My parents had gotten into the habit of going to Cracker Barrel, or the Mexican place next door to it, every Thursday night. I went along because it beat staying at home. One night, after dinner, my father had just turned onto Harding Place, and there was Chris, walking in the opposite direction along the road over I-65. In the dark his head appeared to be floating. Traffic was heavy, and the closest place to stop would have been the gas station at the other end of the overpass. By the time we stopped it would be too far to call to him. I wasn’t even sure where he was going. To Franklin Pike, maybe. Is that where he lived? Did he have friends there? Or maybe he was taking a long walk to school, late at night. I didn’t say anything to my parents. I don’t know if they even saw him. But I imagined convincing them to turn back, to offer him a ride.
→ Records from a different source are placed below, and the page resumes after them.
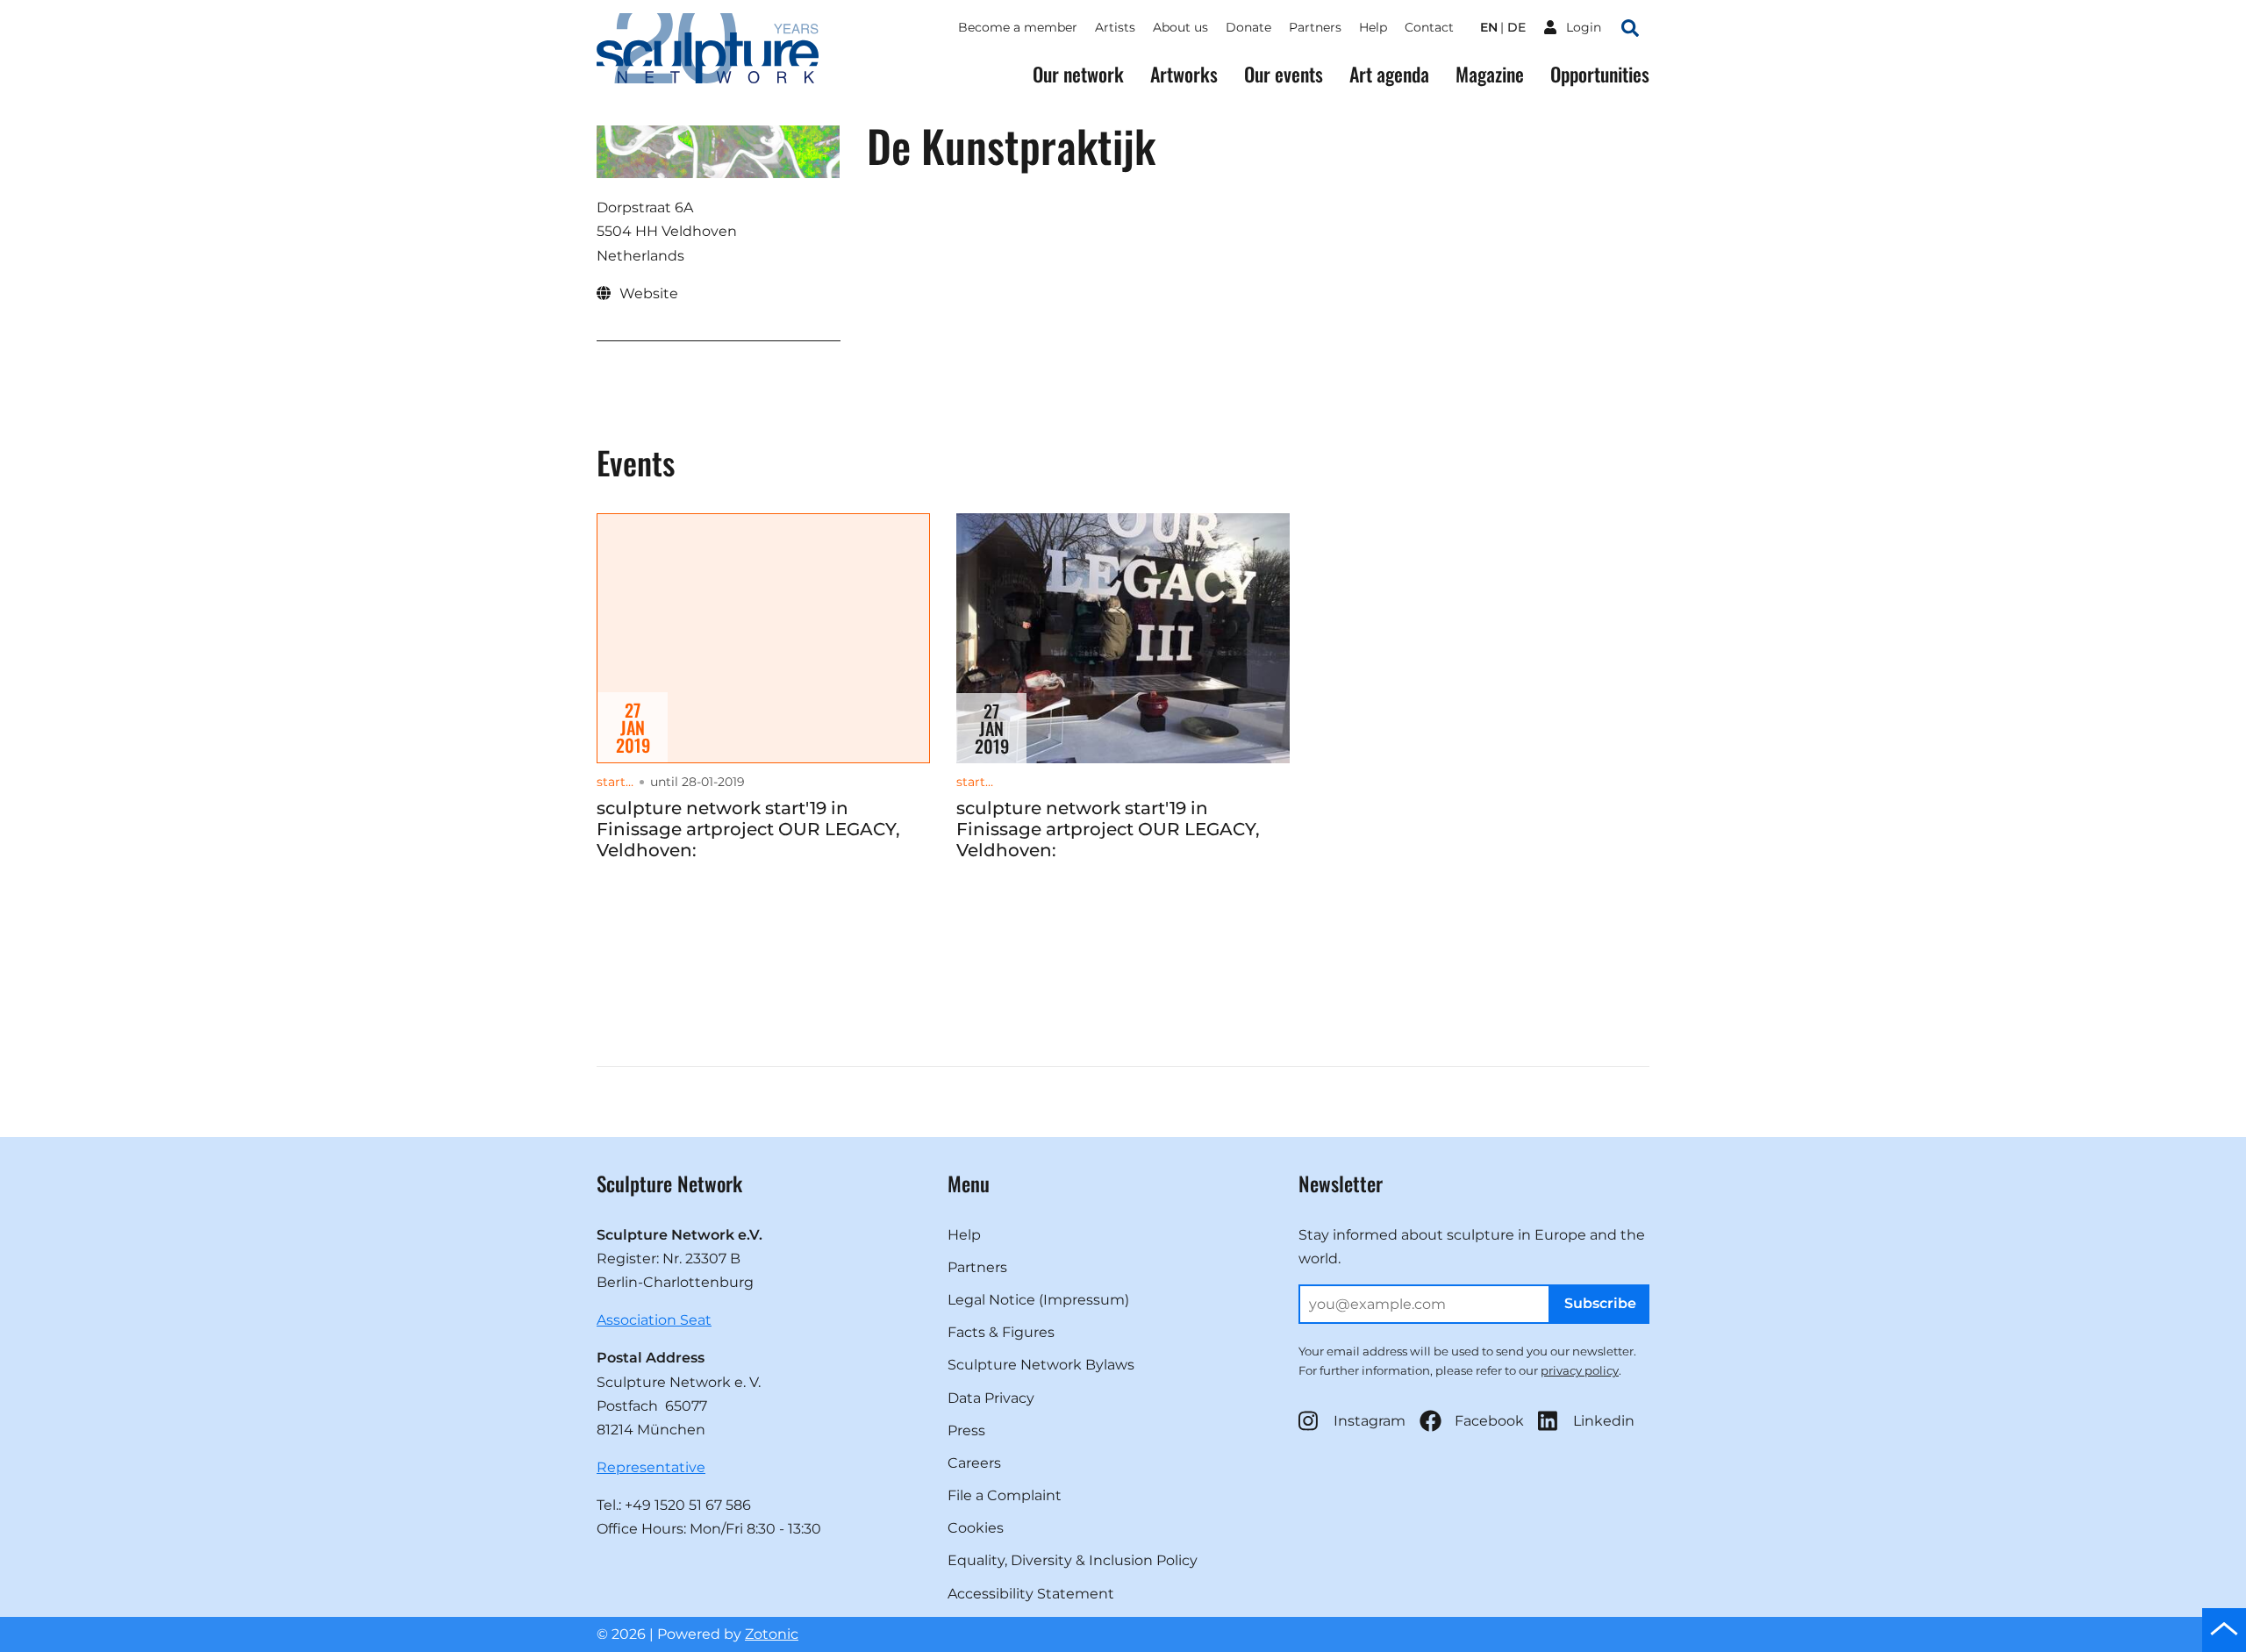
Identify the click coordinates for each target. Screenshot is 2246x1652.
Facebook (1489, 1420)
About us (1180, 27)
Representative (651, 1467)
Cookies (976, 1528)
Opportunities (1599, 74)
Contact (1429, 27)
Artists (1115, 27)
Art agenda (1389, 74)
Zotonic (771, 1634)
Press (966, 1430)
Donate (1248, 27)
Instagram (1370, 1420)
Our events (1283, 74)
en (1489, 27)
They might have been put off by his clothing, and his earring, but I thought they’d be happy to help him out any way they could, especially my mother.

Once, when I was five and we’d taken a trip to the downtown public library my mother had started talking to a homeless couple, and spent two hours talking to library staff, then calling city officials, trying to get them some help. But I was also afraid of how Chris would see me. If he needed help it shouldn’t have mattered, but I wondered what he would think of me, smelling of chicken and dumplings, in my parents’ warm plush car. I wondered if we’d end up taking him home, and what he’d think of that, what he’d think of my room. For most of my life my room had been the epitome of Seventies tastefulness: avocado walls and green and yellow shag carpeting. This was ameliorated by a nautical theme. I had lamps shaped like sea captains at a ship’s wheel, and my grandparents had brought back a poster of a 19th century fishing village from a trip to Hawaii that hung over my bed. Then, when I was sixteen, my mother had the carpet replaced with a deep pile beige, and she took the opportunity to redecorate my room. I wanted my room to look like my friend Alan’s, who’d painted his walls gray and hung a Pink Floyd: The Wall poster over his bed, even though I was still having night terrors and Bob Geldof’s melting face was the worst thing I could wake up to. Instead my mother painted the walls powder blue and put up a cheery border of hot air balloons. The ancient fishing village was replaced with a poster of more hot air balloons. I like hot air balloons, and would love to someday go up in one, to have nothing between me and the world far below. But the new décor made me feel like I was six rather than sixteen. Chris had never criticized me, had never made me feel beneath him, but I envied the freedom of his life. And I was afraid to see my life through his eyes. But it didn’t matter. I would never see Chris again.